Notice also how the initial list is being passed to the batch-output node. So even if you don’t understand the script, you will be able to understand that this script is getting:

  1. Entire list of domains
  2. Lines from-to which will be used for each batch calculated by generate-line-batches script

Now, we can connect other tools, in our example we will use nuclei tool to scan these domains.

When using the batch output pattern, keep in mind that number of batches generated should not be greater than 4000.

Continuing the distribution

Let’s take a list of much more subdomains, for example 10000. And we want to scan for web servers, do nuclei scan, and then merge all of the results.

What we need to do:

  1. Set the BATCH_SIZE to 100 in the generate-line-batches script. In this case, we will have 100 domains in each batch, and the httpx and nuclei will each execute 100 times, which is less than current splitter limit.
  2. Connect the httpx to the batch-output output, and then connect the nuclei to the batch-output output.
  3. Connect the recursively-cat-all script to the nuclei output, and then connect the custom-script to the folder output.

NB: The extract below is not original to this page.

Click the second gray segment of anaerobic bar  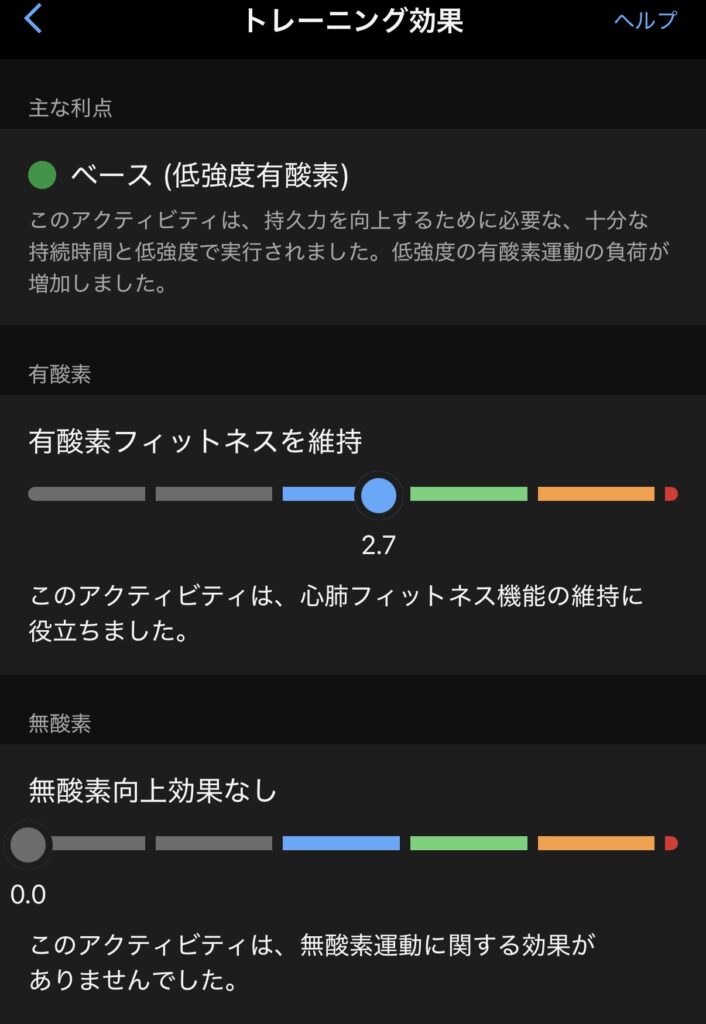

Let’s do even more, and crawl all of the webservers found by httpx and then create two separate files in recursively-cat-all script, one for nuclei and one for katana.

When we connect katana to httpx it will also execute 100 times. Just like nuclei will.

Let’s now change the label of the recursively-cat-all script to merge-all-results and change the script so we can have two files:

  • nuclei-results.txt
  • katana-results.txt

When you click on the node you can see how folder structure looks like

We have here two folders with this structure:

in
  nuclei-1
    1/output.txt
    2/output.txt
    3/output.txt
    ...
    10/output.txt
  katana-1
    1/output.txt
    2/output.txt
    3/output.txt
    ... 
    10/output.txttput.txt

So inside our new merge-all-results script we will have:

cat in/nuclei-1/*/output.txt > out/nuclei-results.txt
cat in/katana-1/*/output.txt > out/katana-results.txt

Let’s take a look how it looks like in a workflow

Hope this tutorial clarifies the mechanics of workflow distribution and what makes Trickest platform hyperscalable. Imagine running these workflows on hundreds of machines? That’s what we are doing for you, so you can focus on the results and not on the infrastructure management.